In short, the son of a very rich farmer who lives in a village not very far from here, which belongs to my lord the duke, fell in love with my girl. The fact is that I don’t know how it happened, but they met, and promising to be her husband, he deceived my daughter, and now he refuses to keep his word; even though my lord the duke knows about it, because I myself have complained to him not once, but many times, and have asked him to order the farmer to marry my daughter, he ignores me and doesn’t want to listen to me, and the reason is that since the se-ducer’s father is so rich and lends him money, and sometimes stands as his guarantor when he gets into difficulties, he doesn’t want to anger or trouble him in any way.

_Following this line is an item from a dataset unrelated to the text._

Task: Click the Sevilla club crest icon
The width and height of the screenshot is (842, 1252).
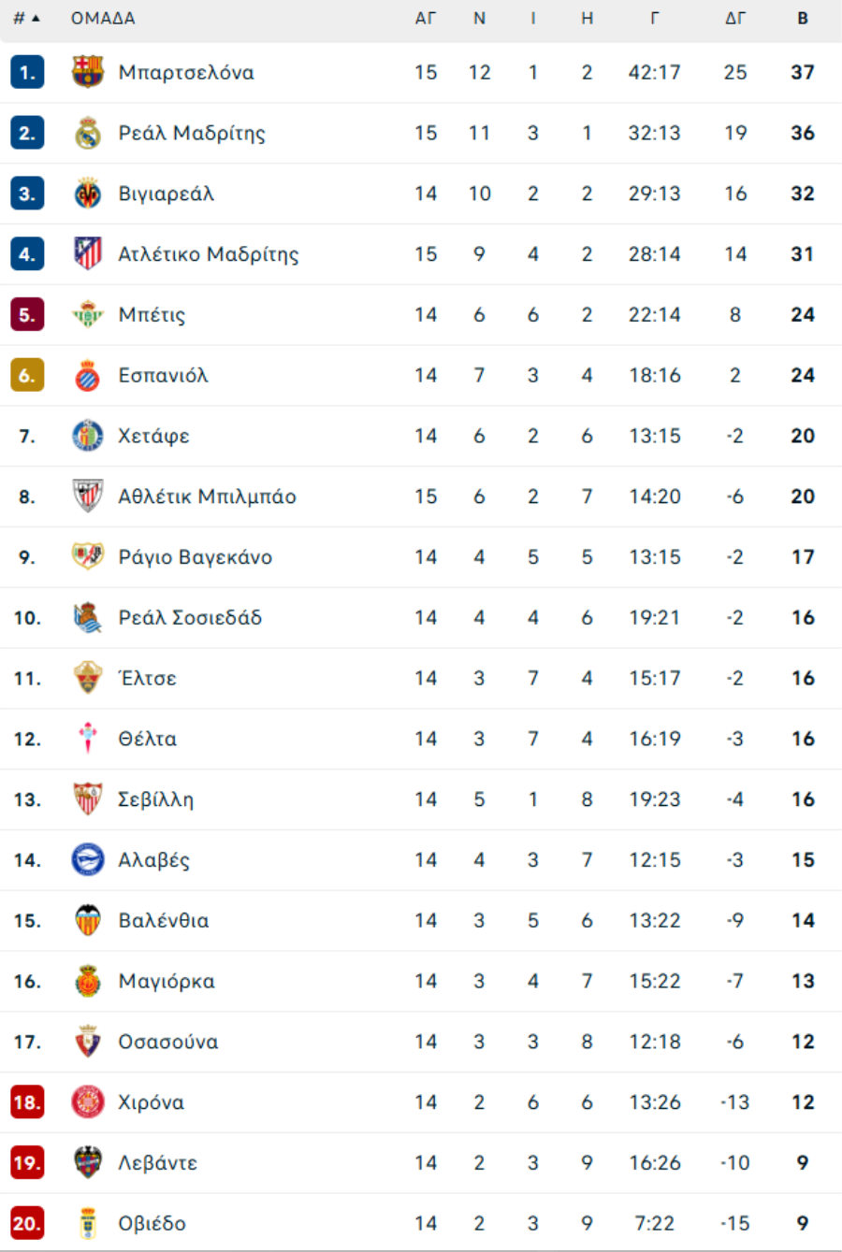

And so, Señor, I would like your grace to take responsibility for righting this wrong, either by persuasion or by arms, for according to what everyone says, your grace was born into this world to redress grievances and right wrongs and come to the aid of those in need; your grace should keep in mind that my daughter is an orphan, and well-bred, and young, and possessed of all those gifts that I have mentioned to you, for by God and my conscience, of all the maidens that my mistress has, there is none that can even touch the sole of her shoe, and the one they call Altisidora, the one they consider the most elegant and spirited, can’t come within two leagues of my daughter. Because I want your grace to know, Señor, that all that glitters is not gold; this little Altisidora has more vanity than beauty, and more spirit than modesty, and besides, she’s not very healthy: she has breath so foul that you can’t bear to be near her even for a moment. And then, my lady the duchess…But I’d better be quiet, because they say that the walls have ears.”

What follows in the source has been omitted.